=== Material for this task ===
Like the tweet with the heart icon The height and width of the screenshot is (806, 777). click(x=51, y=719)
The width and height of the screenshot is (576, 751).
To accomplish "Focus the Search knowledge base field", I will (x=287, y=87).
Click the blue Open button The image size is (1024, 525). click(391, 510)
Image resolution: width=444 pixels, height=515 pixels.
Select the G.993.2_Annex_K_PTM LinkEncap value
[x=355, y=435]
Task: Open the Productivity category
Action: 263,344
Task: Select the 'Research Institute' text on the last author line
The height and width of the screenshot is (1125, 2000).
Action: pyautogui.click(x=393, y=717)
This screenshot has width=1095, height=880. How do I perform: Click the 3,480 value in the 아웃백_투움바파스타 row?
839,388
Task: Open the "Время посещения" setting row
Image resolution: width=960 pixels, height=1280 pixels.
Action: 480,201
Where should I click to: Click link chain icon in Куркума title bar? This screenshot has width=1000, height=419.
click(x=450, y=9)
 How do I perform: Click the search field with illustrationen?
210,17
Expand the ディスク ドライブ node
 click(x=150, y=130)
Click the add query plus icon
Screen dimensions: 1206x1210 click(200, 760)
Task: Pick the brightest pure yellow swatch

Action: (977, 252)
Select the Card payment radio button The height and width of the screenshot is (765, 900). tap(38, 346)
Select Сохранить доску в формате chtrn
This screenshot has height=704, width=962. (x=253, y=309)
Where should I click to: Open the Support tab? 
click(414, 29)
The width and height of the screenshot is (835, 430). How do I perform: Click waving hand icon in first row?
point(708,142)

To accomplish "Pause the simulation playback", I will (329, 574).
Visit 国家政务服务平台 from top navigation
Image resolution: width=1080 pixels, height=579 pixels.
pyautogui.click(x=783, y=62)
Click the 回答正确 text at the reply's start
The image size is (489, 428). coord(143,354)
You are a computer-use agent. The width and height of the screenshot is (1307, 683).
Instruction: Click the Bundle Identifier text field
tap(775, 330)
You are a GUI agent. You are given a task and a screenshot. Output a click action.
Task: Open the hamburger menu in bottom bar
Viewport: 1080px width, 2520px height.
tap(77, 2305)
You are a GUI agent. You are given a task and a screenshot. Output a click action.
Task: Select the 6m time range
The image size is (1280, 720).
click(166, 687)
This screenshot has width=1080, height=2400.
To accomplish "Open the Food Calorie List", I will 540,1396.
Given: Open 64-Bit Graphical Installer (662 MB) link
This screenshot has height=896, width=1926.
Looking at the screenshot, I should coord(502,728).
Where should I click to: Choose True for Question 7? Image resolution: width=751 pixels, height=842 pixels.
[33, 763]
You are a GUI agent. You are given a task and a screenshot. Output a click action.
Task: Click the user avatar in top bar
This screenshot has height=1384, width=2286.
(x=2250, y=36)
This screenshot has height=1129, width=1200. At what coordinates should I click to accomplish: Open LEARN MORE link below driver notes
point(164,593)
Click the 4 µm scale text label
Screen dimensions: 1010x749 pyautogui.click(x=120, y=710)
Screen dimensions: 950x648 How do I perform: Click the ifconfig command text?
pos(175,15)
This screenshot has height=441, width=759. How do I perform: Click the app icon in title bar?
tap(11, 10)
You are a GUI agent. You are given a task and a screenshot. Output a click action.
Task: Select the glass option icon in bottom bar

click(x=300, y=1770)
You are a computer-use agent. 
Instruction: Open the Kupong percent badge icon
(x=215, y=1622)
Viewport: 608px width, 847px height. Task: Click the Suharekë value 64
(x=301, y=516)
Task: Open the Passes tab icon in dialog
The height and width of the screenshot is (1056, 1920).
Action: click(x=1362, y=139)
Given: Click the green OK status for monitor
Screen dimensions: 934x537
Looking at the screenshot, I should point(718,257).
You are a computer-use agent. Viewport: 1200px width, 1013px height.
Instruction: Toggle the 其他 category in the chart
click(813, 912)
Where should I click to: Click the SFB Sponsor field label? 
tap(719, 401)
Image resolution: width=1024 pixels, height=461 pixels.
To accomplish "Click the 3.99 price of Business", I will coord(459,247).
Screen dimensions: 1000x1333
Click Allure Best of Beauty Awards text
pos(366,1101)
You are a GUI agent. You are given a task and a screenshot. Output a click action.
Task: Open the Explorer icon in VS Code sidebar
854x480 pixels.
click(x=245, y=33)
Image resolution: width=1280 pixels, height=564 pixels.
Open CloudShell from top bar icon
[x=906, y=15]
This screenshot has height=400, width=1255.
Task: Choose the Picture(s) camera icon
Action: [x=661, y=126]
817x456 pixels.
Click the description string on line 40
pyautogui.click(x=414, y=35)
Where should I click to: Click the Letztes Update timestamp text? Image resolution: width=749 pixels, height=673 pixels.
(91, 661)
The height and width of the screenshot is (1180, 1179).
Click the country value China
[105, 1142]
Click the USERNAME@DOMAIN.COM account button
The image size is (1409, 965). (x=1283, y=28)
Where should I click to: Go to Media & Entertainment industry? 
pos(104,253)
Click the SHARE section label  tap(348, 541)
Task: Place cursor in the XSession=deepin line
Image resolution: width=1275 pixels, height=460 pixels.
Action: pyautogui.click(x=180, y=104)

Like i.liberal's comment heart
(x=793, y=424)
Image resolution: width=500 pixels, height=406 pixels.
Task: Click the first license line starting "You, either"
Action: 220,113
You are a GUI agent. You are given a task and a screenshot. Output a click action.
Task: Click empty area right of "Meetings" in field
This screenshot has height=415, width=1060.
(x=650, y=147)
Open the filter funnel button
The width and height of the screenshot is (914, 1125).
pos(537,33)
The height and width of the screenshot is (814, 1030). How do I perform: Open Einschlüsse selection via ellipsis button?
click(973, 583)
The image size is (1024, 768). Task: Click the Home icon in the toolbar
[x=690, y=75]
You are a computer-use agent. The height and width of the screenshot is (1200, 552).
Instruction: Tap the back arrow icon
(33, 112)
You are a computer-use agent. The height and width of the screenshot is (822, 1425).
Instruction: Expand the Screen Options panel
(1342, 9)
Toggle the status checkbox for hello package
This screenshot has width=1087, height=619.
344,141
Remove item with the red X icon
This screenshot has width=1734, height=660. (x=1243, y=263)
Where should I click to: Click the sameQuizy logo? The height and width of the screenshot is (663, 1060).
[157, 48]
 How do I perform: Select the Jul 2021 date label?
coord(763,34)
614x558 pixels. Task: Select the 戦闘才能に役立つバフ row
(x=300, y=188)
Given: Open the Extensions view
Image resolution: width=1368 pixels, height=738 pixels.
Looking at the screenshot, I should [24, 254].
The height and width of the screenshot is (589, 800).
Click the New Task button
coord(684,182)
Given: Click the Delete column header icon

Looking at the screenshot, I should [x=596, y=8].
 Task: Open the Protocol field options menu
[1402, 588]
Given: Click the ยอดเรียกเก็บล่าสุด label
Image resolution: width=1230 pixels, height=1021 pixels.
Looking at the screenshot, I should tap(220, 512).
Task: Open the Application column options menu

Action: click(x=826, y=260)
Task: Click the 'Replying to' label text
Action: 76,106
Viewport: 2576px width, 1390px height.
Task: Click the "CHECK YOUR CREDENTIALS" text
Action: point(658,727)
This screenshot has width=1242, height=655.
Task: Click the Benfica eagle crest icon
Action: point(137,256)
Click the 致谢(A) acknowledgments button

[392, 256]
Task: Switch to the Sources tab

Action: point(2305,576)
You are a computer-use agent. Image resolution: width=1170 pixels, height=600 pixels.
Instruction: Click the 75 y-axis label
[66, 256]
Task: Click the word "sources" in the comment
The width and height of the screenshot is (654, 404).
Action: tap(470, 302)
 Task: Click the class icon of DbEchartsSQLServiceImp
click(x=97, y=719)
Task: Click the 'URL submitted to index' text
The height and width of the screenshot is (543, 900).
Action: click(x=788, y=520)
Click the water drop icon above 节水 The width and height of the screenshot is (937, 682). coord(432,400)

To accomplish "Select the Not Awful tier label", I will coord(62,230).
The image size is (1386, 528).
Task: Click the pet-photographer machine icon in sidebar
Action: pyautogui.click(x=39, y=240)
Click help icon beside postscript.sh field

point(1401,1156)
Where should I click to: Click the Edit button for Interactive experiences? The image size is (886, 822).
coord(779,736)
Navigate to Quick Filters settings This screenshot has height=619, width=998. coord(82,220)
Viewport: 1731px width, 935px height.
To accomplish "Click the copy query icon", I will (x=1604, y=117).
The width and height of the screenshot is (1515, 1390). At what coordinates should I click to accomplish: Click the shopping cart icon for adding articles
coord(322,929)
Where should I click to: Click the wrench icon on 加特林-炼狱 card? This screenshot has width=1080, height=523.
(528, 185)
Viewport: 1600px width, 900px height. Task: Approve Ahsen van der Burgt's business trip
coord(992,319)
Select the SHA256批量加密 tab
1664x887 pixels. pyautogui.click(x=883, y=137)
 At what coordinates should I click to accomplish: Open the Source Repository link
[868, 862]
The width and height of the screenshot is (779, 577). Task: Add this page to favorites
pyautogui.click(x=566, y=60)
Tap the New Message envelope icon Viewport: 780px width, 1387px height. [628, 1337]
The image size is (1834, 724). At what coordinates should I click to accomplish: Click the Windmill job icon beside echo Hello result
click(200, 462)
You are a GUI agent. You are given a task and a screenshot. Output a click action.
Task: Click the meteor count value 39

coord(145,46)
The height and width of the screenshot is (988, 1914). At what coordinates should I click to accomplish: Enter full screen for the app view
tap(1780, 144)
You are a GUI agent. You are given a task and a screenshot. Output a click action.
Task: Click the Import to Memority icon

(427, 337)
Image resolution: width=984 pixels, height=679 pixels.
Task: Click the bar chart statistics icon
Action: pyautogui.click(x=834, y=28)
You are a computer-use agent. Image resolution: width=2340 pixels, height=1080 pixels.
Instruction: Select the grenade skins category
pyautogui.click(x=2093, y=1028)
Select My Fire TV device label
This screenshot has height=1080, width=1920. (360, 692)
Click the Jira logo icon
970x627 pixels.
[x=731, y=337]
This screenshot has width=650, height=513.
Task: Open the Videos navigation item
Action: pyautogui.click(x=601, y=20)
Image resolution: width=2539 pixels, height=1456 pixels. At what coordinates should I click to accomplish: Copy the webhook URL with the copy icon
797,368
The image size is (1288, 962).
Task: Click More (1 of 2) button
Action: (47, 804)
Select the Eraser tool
===
Copy out the entries above, from the line containing "Image resolution: width=1280" through the line containing "Action: [x=661, y=126]", inclusive, with every character unchanged.

• **Full answer**:
Image resolution: width=1280 pixels, height=564 pixels.
Open CloudShell from top bar icon
[x=906, y=15]
This screenshot has height=400, width=1255.
Task: Choose the Picture(s) camera icon
Action: [x=661, y=126]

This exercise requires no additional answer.